**The problem**
Give exactly the lines from the one that contains "Task: Click the download" through the end of the entries below, both included; the pictures stay out.

--- START ---

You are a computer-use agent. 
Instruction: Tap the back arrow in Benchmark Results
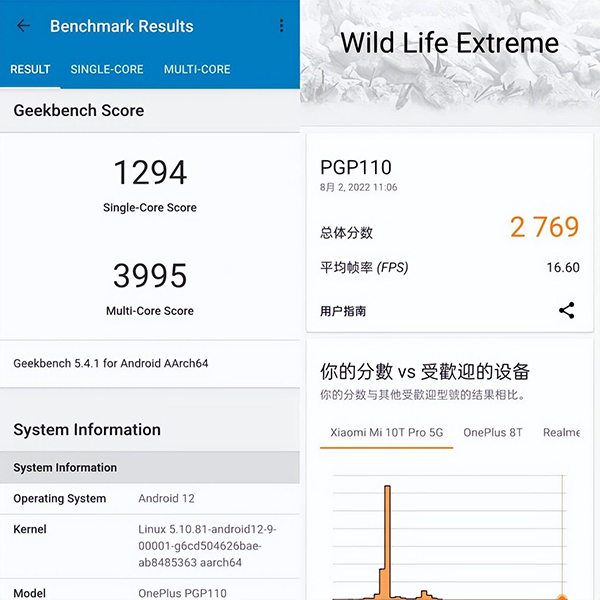tap(24, 26)
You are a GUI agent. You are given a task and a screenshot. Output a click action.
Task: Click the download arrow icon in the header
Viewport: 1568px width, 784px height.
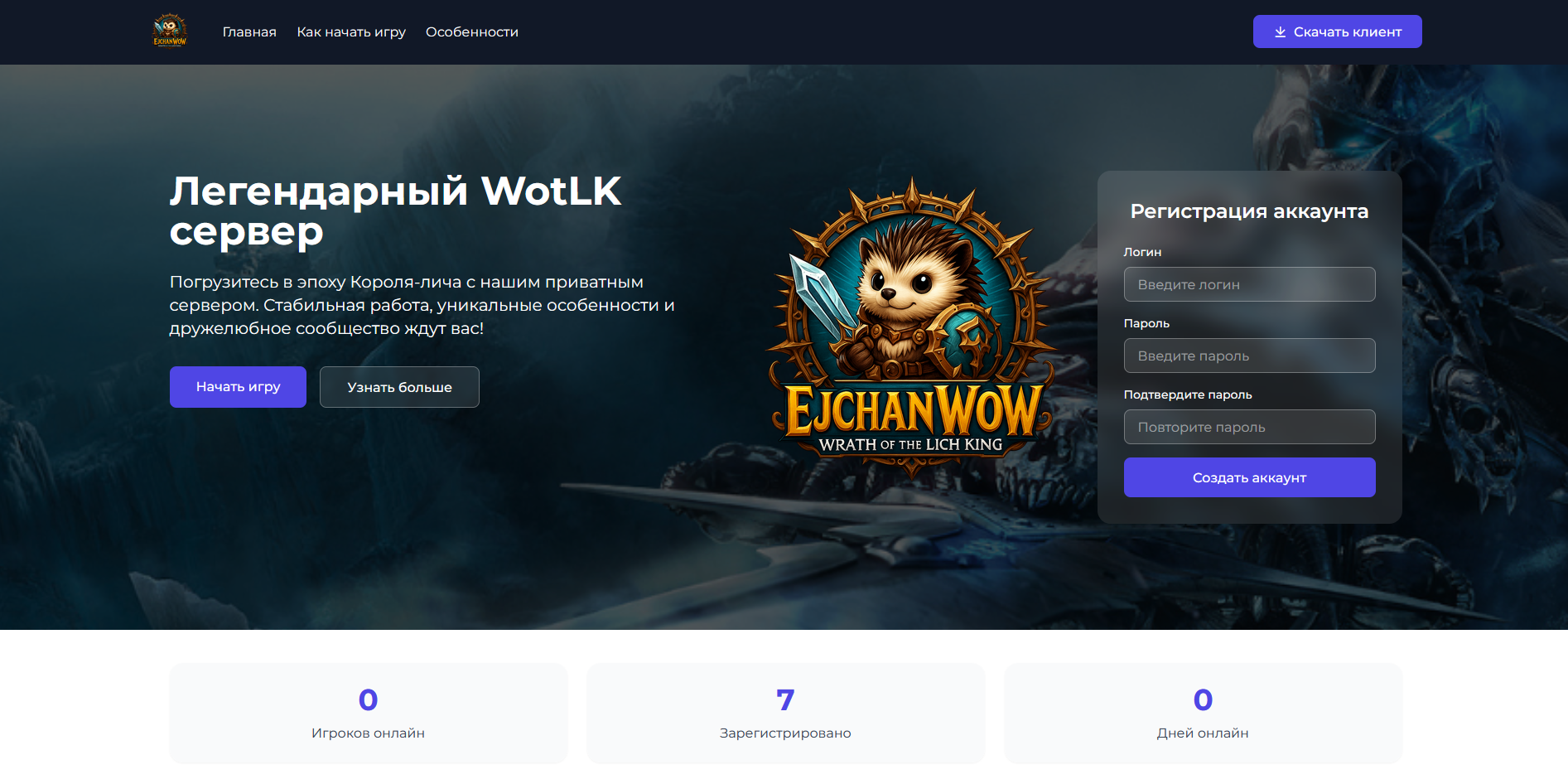tap(1280, 31)
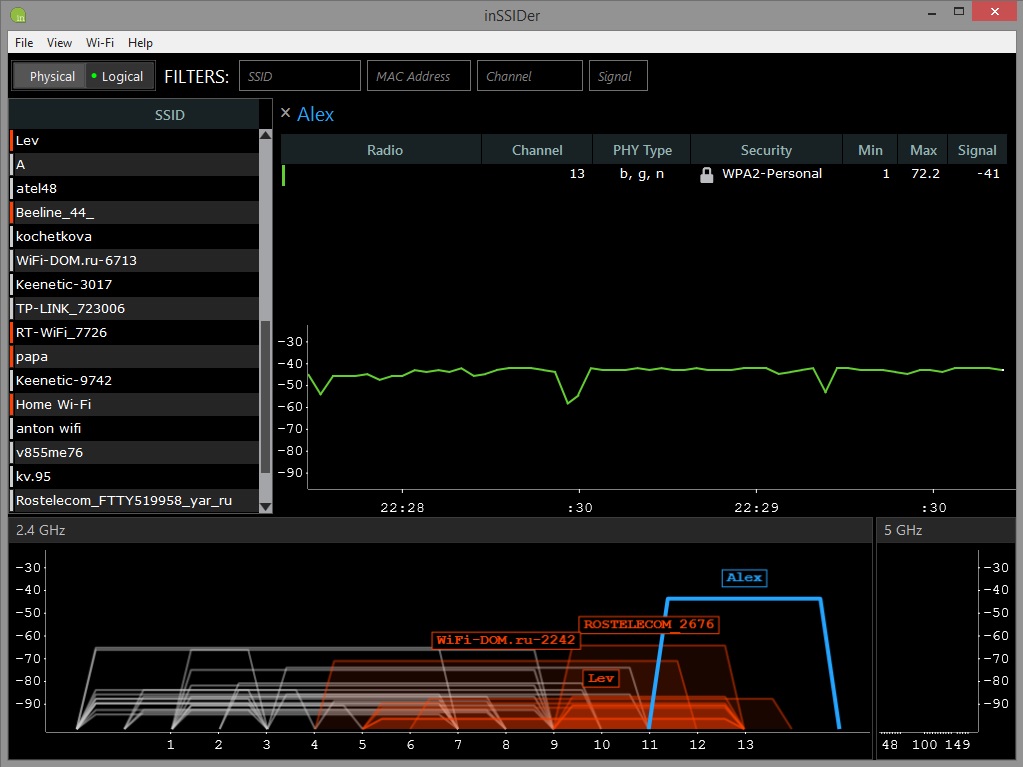Image resolution: width=1023 pixels, height=767 pixels.
Task: Switch to Logical view mode
Action: tap(117, 76)
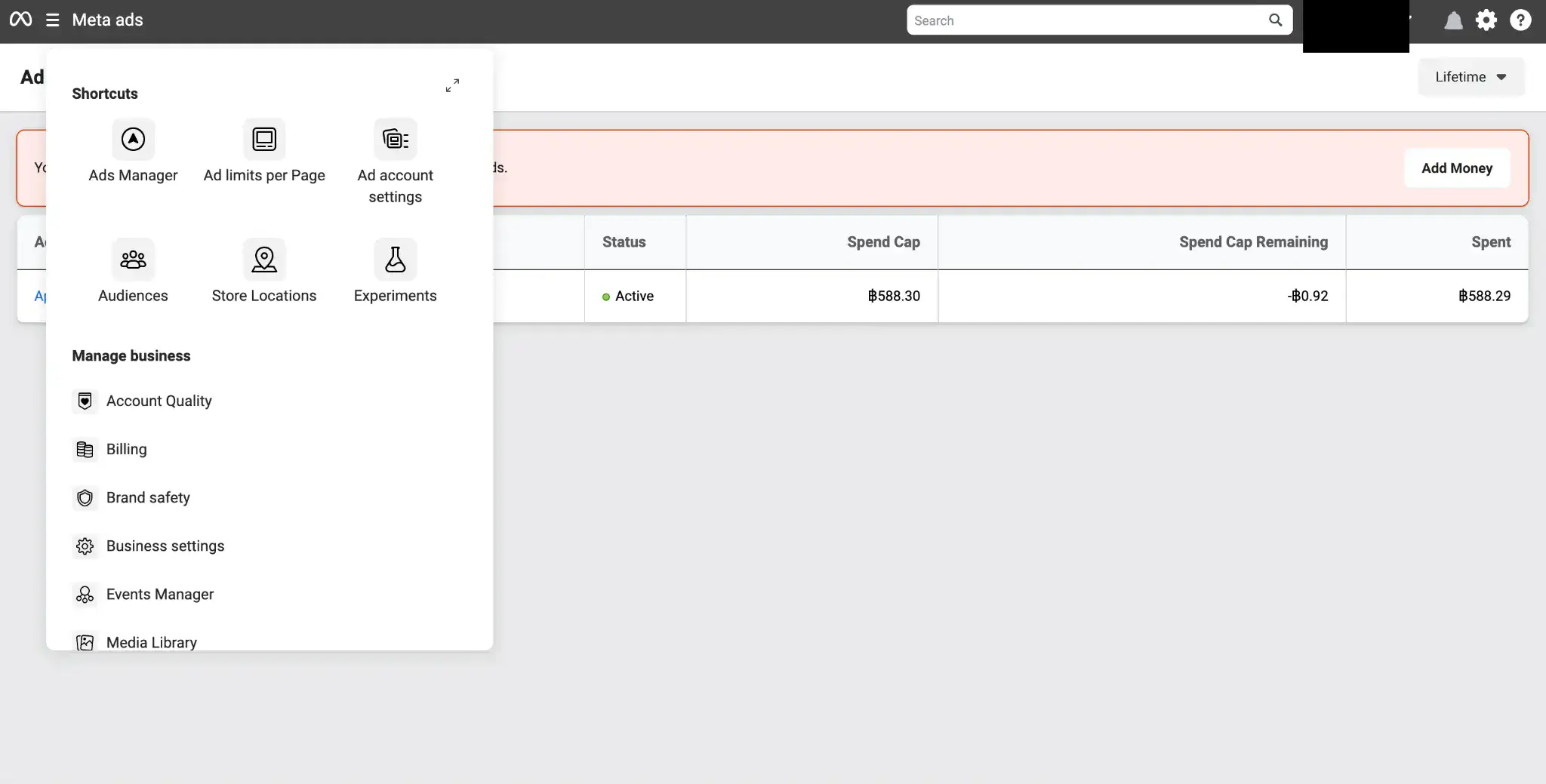Open the Lifetime date range dropdown
Screen dimensions: 1546x784
1471,77
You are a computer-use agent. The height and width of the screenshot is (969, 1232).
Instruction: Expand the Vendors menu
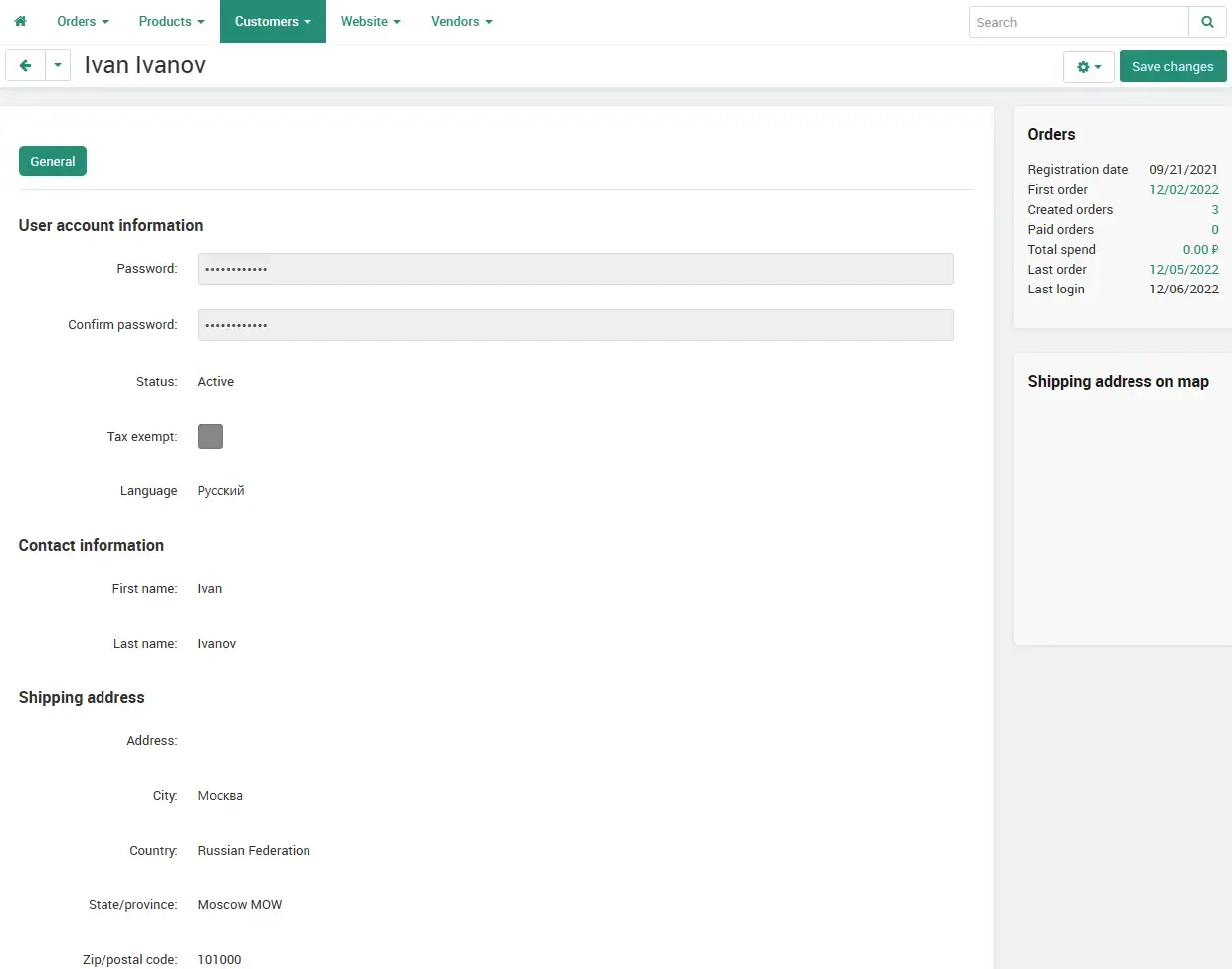click(461, 21)
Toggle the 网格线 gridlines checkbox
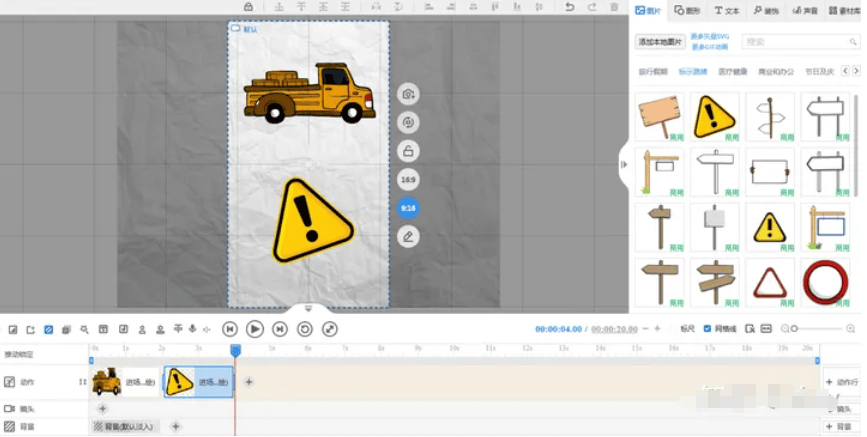This screenshot has width=867, height=437. tap(708, 328)
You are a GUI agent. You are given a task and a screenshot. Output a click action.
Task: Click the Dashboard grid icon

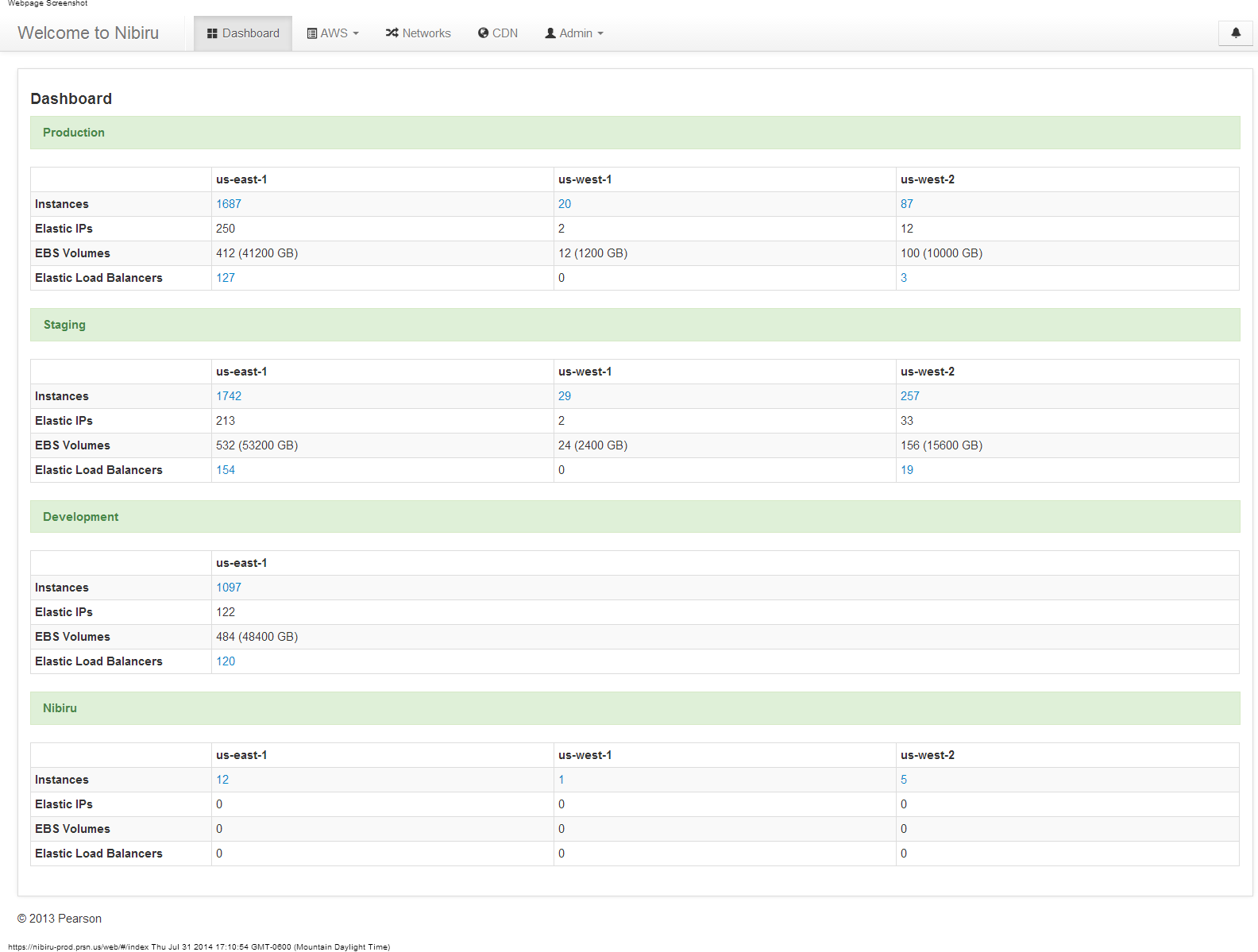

--- END ---

**Response to the exercise**
Task: Click the download arrow icon in the header
Viewport: 1568px width, 784px height.
tap(1280, 31)
Image resolution: width=1023 pixels, height=767 pixels.
Task: Switch to Logical view mode
Action: tap(117, 76)
Open the Lifetime date range dropdown
Screen dimensions: 1546x784
1471,77
You are a computer-use agent. The height and width of the screenshot is (969, 1232).
Instruction: Expand the Vendors menu
click(461, 21)
Toggle the 网格线 gridlines checkbox
This screenshot has width=867, height=437. tap(708, 328)
You are a GUI agent. You are given a task and a screenshot. Output a click action.
Task: Click the Dashboard grid icon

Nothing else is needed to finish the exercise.